• _Directions_:
Please reproduce the entries below exactly from the line holding "Viewport: 1363px width, 766px height." through the last line, both included, and omit any pictures.

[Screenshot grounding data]
Segment Open
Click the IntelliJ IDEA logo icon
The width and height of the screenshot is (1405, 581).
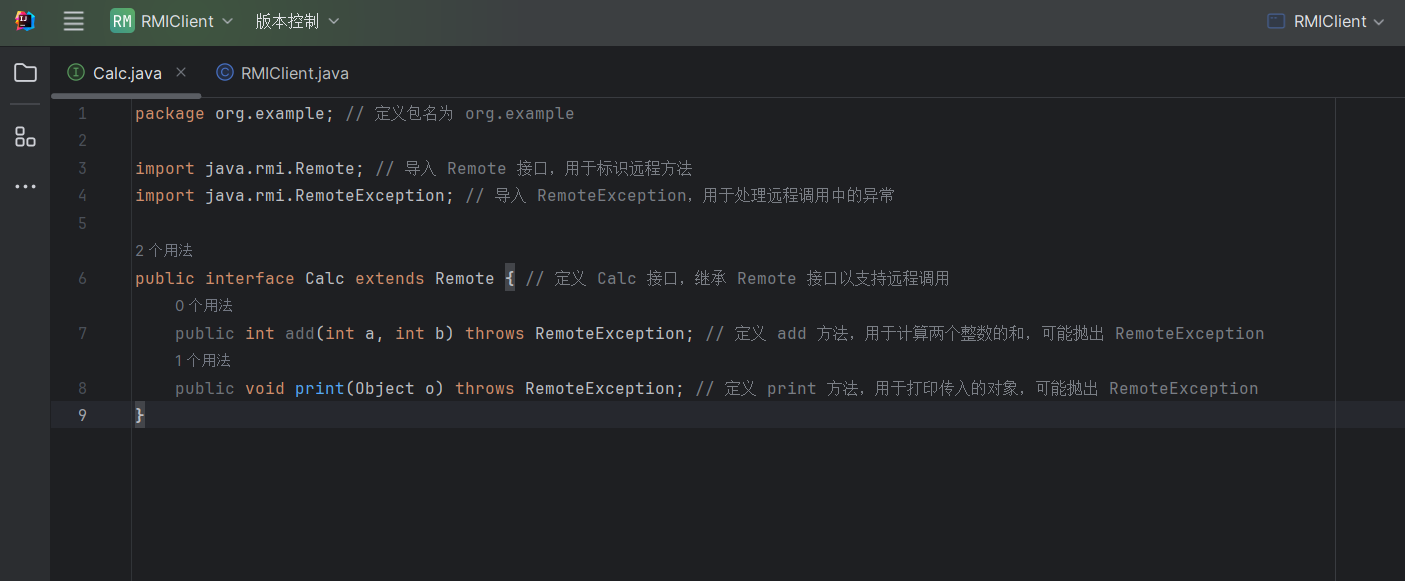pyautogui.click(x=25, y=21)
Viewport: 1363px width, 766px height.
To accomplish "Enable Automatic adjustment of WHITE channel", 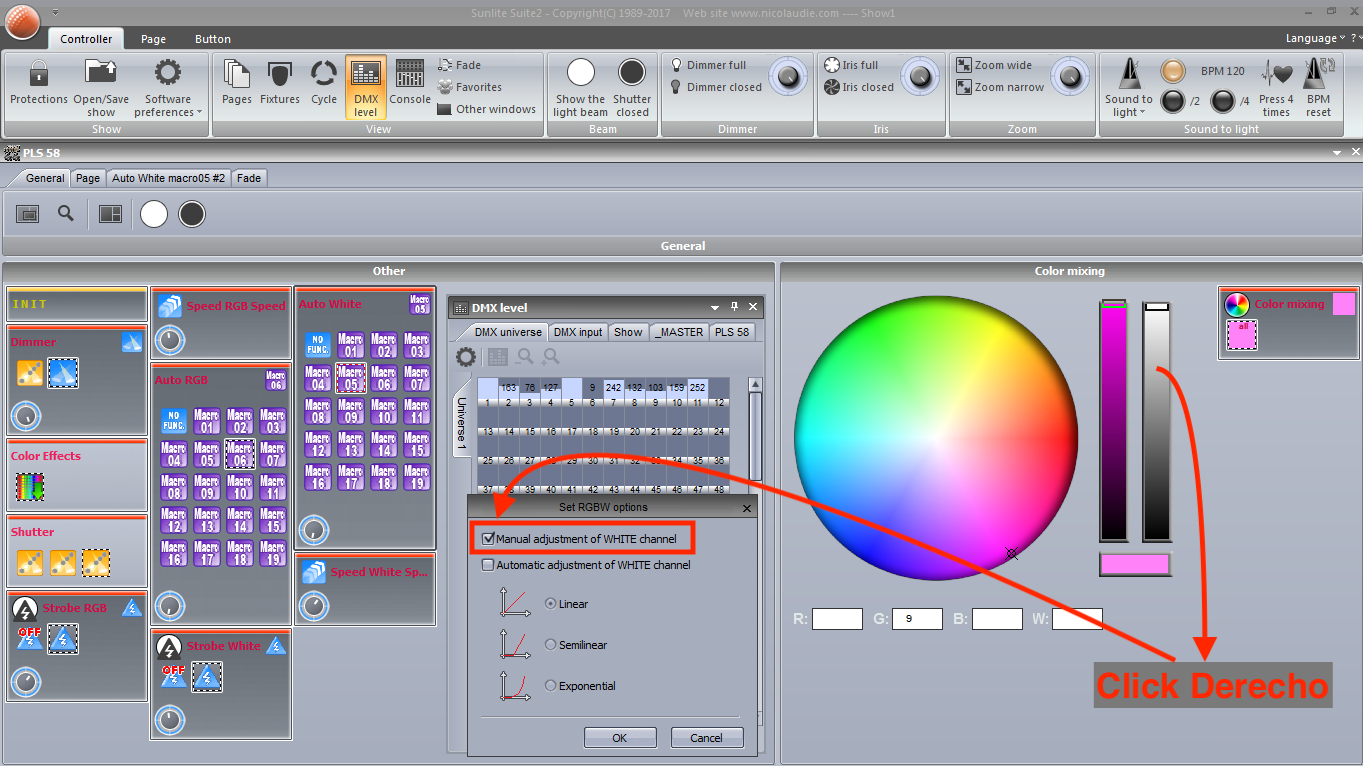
Segment Closed
• _Result of the task_:
Viewport: 1363px width, 766px height.
To accomplish "Enable Automatic adjustment of WHITE channel", 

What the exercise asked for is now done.